Vamos a um exemplo; a humanidade já passou por Mudanças incríveis em que teve que mostrar toda sua capacidade de adaptação e resiliência. Entre o final do século XIX e início do século XX o mundo passou por Mudanças que o revolucionaram e nossos antepassados saíram-se muito bem da empreitada. Em 1809 o químico inglês Humphry criou, a partir de uma tira de carbono e uma bateria um arco de luz; depois em 1879, Thomas Edison, criou a lâmpada incandescente; entre 1885/86 Karl Benz cria o automóvel; em 1903 surge o avião; o rádio em 1928; a penicilina revoluciona a medicina a partir deste mesmo ano; a televisão surge entre 1923/24. Todos os inventos revolucionários e que colocaram em cheque a capacidade de adaptação da humanidade e de empresas. Como já disse Charles Darwin: “Não é o mais forte ou o mais inteligente que sobrevive, mas o que melhor se adapta!”

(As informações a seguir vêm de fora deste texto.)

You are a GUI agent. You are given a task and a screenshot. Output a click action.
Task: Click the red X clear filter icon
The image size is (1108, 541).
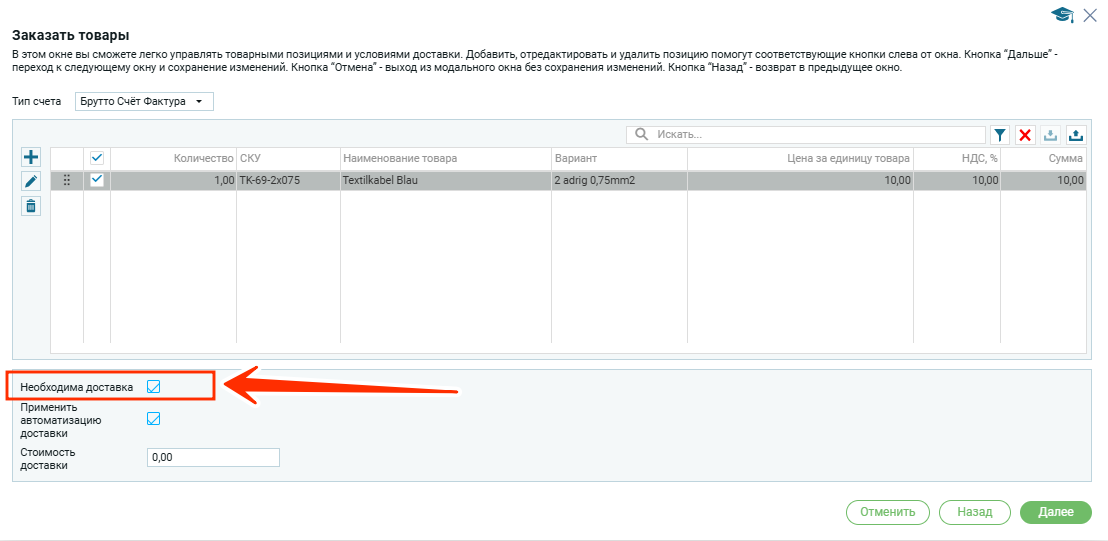click(x=1025, y=135)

Bom lembrar que nesta época a população do planeta era estimada em torno de 1,5 bilhão de habitantes e hoje está chegando aos 8 bilhões de habitantes. Óbvio que as Mudanças, hoje, têm um impacto muito maior sobre a população do que em tempos idos.

Atualmente, quando saímos da era analógica para a digital, quando ainda não se conseguiu erradicar a fome e o analfabetismo do planeta, quando dos 1,5 bilhão de habitantes do continente africano, 600 milhões não têm acesso a energia elétrica, é possível dimensionar o tamanho do problema que existe pela frente.

Associado a estes problemas, identificados e visíveis, temos os problemas que mascarados pelo tempo, explodirão à frente e com consequências imprevisíveis. Alguns já botam os narizinhos de fora. O abandono da escrita cursiva pelo uso dos teclados, o abdicar da leitura pelo uso do celular e seus apelos, o deixar de lado a socialização por ter como amigo seu companheiro virtual já está refletido em pesquisas que mostram que, pela primeira vez na história da humanidade, a geração atual tem o Quociente de Inteligência -Q.I.- menor que a geração anterior. Estamos emburrecendo e perdendo a capacidade de sermos sociáveis! Basta ser um observador atento e ver o que acontece nas ruas, nos supermercados, em ambientes comunitários.

Como as Mudanças não param e não pedem licença para operar é bom ligar-se na profecia de Nelson Rodrigues: “Os idiotas vão tomar conta do mundo; não pela capacidade, mas pela quantidade. Eles são muitos!”